"Certification" as in "One of the failures is the lack of a certified technology that can be used to perform intricate inspections of palletized freight and cargo in unit loading devices used by the widebody aircraft that do most of the international flying."
This from an Aviation Week editorial in the August 2 edition.
I'm not sure what universe the editorial writers are living in. To obtain a cargo inspection system, you write a specification and then go out for bids to build them. Then you test the first article delivered to make sure it works in accordance with specifications. As long as you have money to pay the contractor, you have working equipment. If you don't have the money, you don't get the equipment, working or non working.
The specification might be a little difficult to write. You want to detect the smallest bomb buried deep in the densest and most opaque cargo imaginable.
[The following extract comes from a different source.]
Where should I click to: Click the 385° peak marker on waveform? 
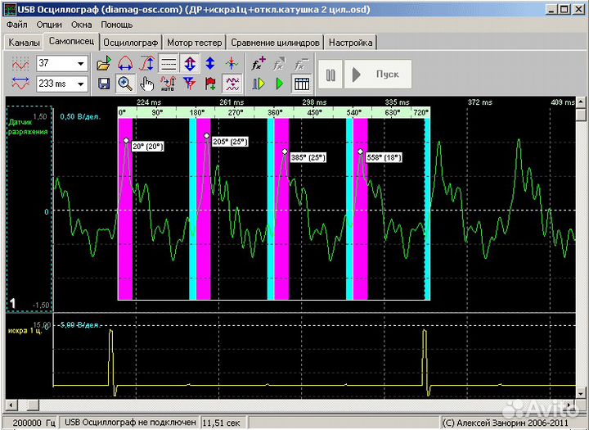pos(285,152)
You probably have to call for construction of a test cargo pallet with simulated test bomb and require the machine to detect the test bomb some percentage of the time (90%, 99%, 99.9% and so on). Once the delivered machine meets spec, the contractor gets paid.
I don't know what the "certification of technology" phase means. Presumably the certification would read "Cargo inspection machines using Xray/Ultrasound/Microwave/YourFavoriteScienceFictionTechnology meet TSA requirements." Or words to that effect.
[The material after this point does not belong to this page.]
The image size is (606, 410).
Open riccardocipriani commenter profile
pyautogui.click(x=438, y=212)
Except I don't believe in certifications. The only thing I believe is actual test results on real hardware. Which means you have to build the real hardware before you can test it. Which takes money.
What is really going on? Dunno, but it might be that nobody wants to pay real money to buy cargo inspection machines and fingers are being pointed to divert attention from the lack of money. Perhaps the Obama Porkulus bill could pay for them?